Menteri Sosial Saifullah Yusuf (Gus Ipul) meminta Wali Kota Denpasar I Gusti Ngurah Jaya Negara mencabut pernyataannya terkait penonaktifan peserta Penerima Bantuan Iuran (PBI) BPJS Kesehatan. Gus Ipul menilai pernyataan itu berpotensi menyesatkan publik karena dikaitkan dengan ‘perintah Presiden’.
Gus Ipul menegaskan arahan Presiden Prabowo Subianto bukan untuk mencabut hak layanan kesehatan masyarakat miskin, melainkan untuk memastikan pemutakhiran data peserta agar bantuan pemerintah tepat sasaran.
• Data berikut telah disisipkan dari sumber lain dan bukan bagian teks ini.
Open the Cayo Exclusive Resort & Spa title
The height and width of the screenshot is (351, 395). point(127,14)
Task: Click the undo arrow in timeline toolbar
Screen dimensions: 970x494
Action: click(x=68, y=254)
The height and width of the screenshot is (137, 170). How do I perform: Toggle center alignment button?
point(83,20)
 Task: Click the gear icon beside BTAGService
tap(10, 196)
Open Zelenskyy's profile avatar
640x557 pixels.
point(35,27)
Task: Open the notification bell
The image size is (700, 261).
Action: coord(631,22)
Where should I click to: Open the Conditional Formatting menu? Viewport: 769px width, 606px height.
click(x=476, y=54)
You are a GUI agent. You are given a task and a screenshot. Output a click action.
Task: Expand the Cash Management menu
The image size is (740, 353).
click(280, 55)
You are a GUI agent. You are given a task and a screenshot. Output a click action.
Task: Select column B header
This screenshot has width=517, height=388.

Pemutakhiran dilakukan merujuk pada kriteria dalam Data Terpadu Sosial Ekonomi Nasional (DTSEN).
“Saya terus terang menyesalkan pernyataan menyesatkan dan hoax salah satu wali kota, ini menimbulkan salah tafsir jadi pernyataan yang menyatakan bahwa seakan-akan penonaktifan PBI itu merupakan instruksi Presiden ini harus dicabut. Penonaktifan itu semata-mata didasarkan data (DTSEN) yang ada, bukan instruksi dari Presiden,” kata Gus Ipul dalam keterangan tertulis, Jumat (13/2/2026).